Under the year-long award, AidData will partner with the Ghana Center for Democratic Development (CDD-Ghana) to explore gender bias in AI applications for estimating poverty using household survey data. This project adds to AidData’s broader research initiative on gender equity in development, as well as ongoing machine learning applications. The award for $133,000 will run through October 2023 and is led by co-principal investigators Seth Goodman, Katherine Nolan, and Rachel Sayers, research scientists at AidData.
“We’re thrilled to have been selected along with our partner CDD-Ghana as one of the winners of USAID’s Equitable AI Challenge,” said Nolan. “This funding provides a valuable opportunity to innovate new tools and methods incorporating AI to reduce gender bias in development and improve the measurement of important gender-related development outcomes.”
Learn more about AidData’s Gender Equity in Development Initiative
AidData, in partnership with CDD-Ghana, aims to evaluate the impact of gender bias on poverty estimates generated using AI and USAID’s Demographic and Health Surveys (DHS) data in order to inform AI developers and researchers, development organizations, and decision makers who produce or use poverty estimates. The project leverages AidData’s expertise in artificial intelligence, geospatial data, household surveys, and CDD-Ghana’s knowledge of the local context and environments to produce a novel public good that will elevate equitability discussions surrounding the growing use of AI in development.

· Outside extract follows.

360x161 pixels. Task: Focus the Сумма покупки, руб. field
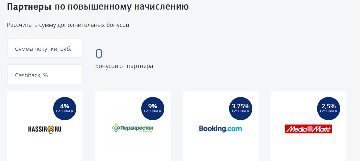point(45,48)
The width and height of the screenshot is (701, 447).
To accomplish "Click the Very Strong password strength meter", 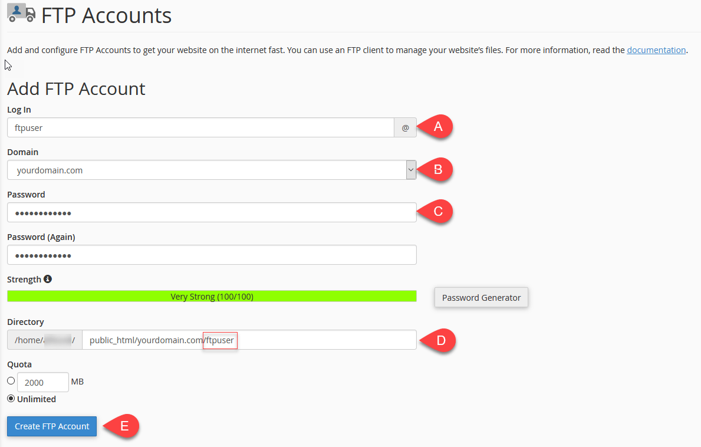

“Poverty estimates created using AI models trained with household survey data are increasingly used in research, evaluation, and decision-making applications. We want to better understand how gender bias may be affecting these models, and provide a practical means for others to evaluate bias in their own AI applications” said Sayers.
The grant will produce an assessment of the impact of gender bias on poverty estimates for Ghana as an initial case study, along with an open-source repository of code and methods for replicating the assessment in additional countries. The case study and code will be shared with key organizations in Ghana to explore current uses of AI, poverty estimates, and concerns focused on gender bias. Ultimately, the resources produced will encourage deeper consideration for potential bias in AI models and data being used for development applications and provide a practical means for others to evaluate bias in their own applications.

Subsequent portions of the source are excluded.